In the records below, copy out word for word every line starting with the one containing "Image resolution: width=730" and continuing through the one containing "coord(476,523)".

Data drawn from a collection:
___
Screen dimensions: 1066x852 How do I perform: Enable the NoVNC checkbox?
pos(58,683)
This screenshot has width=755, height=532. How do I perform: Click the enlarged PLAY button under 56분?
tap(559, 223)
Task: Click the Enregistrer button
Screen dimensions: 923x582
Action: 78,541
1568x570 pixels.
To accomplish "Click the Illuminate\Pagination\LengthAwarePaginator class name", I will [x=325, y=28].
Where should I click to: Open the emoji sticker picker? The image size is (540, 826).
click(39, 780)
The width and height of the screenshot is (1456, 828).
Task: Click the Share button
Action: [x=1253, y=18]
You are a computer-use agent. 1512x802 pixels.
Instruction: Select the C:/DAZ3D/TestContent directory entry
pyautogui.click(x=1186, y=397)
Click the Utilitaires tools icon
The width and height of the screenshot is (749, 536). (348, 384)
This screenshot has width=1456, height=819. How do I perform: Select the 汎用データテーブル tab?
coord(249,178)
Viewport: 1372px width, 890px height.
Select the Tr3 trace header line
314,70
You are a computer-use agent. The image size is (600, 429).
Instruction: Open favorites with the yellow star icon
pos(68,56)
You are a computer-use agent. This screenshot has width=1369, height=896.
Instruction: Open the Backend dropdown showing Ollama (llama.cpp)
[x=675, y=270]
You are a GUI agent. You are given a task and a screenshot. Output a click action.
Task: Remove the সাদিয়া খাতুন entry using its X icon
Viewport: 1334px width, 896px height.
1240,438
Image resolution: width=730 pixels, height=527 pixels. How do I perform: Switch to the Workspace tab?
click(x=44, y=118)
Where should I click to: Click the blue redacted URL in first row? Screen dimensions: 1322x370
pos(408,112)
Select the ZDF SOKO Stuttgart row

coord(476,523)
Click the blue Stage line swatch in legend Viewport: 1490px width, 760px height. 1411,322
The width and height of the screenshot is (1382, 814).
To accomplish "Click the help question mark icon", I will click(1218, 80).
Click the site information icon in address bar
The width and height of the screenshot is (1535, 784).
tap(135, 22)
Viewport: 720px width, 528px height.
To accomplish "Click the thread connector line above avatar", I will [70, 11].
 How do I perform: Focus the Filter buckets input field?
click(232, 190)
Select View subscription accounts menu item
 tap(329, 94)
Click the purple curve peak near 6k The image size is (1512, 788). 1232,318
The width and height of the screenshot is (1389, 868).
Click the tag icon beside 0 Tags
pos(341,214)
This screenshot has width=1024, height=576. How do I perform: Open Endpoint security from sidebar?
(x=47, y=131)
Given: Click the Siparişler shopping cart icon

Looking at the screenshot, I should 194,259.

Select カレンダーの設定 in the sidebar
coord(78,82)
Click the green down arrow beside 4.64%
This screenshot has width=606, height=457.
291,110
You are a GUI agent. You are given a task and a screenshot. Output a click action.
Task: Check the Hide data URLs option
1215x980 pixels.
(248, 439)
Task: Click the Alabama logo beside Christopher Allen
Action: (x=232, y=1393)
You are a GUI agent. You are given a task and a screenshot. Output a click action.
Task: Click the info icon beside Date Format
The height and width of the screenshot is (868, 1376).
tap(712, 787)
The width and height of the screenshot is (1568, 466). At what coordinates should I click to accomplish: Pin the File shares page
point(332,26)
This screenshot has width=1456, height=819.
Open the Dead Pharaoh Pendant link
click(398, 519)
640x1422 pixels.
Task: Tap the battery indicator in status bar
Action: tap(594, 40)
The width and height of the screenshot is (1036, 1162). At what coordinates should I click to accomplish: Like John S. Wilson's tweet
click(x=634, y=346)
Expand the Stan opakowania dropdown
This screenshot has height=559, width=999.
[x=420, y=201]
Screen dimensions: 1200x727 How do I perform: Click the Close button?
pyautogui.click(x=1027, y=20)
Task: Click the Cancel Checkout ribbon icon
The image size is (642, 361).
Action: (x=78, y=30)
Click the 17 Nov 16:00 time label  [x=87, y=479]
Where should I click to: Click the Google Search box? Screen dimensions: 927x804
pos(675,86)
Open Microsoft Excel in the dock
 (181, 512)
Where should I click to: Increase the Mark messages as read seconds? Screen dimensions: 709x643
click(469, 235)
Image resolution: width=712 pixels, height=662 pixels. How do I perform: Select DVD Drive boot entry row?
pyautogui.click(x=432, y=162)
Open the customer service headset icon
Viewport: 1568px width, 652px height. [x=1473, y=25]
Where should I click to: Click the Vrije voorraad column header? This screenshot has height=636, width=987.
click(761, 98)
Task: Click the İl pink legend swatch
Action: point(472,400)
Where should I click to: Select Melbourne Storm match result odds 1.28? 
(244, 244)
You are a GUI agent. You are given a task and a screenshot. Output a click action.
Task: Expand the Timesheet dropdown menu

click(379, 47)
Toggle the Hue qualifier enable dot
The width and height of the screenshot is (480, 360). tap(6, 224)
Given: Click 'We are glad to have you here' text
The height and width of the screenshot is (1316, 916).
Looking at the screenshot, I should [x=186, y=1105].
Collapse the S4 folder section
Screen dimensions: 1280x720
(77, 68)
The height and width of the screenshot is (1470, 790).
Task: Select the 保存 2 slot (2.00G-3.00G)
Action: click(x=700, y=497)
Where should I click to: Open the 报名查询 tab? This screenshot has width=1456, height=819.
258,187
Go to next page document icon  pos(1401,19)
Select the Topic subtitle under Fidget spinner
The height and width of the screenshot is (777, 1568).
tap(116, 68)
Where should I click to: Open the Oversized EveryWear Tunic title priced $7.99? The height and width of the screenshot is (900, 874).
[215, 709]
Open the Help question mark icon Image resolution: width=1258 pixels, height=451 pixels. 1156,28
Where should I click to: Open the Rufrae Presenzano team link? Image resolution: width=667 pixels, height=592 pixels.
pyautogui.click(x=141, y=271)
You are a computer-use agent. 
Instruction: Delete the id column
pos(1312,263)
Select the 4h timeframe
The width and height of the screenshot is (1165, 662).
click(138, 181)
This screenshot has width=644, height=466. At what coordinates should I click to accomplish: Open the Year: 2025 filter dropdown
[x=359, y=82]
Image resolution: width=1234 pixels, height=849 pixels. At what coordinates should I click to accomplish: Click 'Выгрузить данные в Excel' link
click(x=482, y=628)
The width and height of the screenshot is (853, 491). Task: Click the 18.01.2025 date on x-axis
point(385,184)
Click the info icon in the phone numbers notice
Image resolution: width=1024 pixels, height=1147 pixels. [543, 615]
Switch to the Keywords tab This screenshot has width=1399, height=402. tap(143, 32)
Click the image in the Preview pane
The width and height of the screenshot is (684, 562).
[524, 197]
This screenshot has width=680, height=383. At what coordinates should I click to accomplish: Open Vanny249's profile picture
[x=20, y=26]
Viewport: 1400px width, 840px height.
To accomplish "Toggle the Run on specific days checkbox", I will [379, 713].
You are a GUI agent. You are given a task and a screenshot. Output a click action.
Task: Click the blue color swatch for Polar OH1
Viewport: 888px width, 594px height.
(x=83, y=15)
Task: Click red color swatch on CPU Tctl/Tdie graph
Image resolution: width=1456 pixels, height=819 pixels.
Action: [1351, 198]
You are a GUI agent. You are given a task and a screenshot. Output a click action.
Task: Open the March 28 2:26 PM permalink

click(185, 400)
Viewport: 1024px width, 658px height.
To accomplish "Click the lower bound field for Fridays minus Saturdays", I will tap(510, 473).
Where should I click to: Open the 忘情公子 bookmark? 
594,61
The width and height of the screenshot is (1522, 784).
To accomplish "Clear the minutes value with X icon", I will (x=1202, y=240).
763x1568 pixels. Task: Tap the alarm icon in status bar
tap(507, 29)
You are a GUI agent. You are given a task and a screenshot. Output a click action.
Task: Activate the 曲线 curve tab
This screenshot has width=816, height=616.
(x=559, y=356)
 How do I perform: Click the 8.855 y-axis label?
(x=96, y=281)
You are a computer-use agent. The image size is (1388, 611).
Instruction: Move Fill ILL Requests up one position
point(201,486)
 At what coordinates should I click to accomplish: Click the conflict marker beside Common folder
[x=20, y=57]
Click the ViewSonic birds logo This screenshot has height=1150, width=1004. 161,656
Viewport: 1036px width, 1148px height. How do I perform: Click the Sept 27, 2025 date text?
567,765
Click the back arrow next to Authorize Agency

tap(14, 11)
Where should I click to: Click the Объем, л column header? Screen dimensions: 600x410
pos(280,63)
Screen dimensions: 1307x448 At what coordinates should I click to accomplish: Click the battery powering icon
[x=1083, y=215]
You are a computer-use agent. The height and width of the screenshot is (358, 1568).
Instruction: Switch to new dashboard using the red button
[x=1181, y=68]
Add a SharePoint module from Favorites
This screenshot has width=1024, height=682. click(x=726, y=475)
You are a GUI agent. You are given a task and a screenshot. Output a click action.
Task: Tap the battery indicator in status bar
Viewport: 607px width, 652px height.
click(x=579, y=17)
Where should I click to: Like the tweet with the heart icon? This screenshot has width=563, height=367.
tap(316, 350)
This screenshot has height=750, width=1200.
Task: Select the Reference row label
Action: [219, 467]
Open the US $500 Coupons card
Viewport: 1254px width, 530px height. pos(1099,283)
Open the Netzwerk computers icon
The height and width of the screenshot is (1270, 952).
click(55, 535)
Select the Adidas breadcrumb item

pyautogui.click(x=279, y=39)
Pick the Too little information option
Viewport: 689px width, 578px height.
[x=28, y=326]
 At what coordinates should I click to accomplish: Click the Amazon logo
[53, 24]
___
### Answer for the task:
Image resolution: width=730 pixels, height=527 pixels. How do I perform: Switch to the Workspace tab?
click(x=44, y=118)
Where should I click to: Click the blue redacted URL in first row? Screen dimensions: 1322x370
pos(408,112)
Select the ZDF SOKO Stuttgart row

coord(476,523)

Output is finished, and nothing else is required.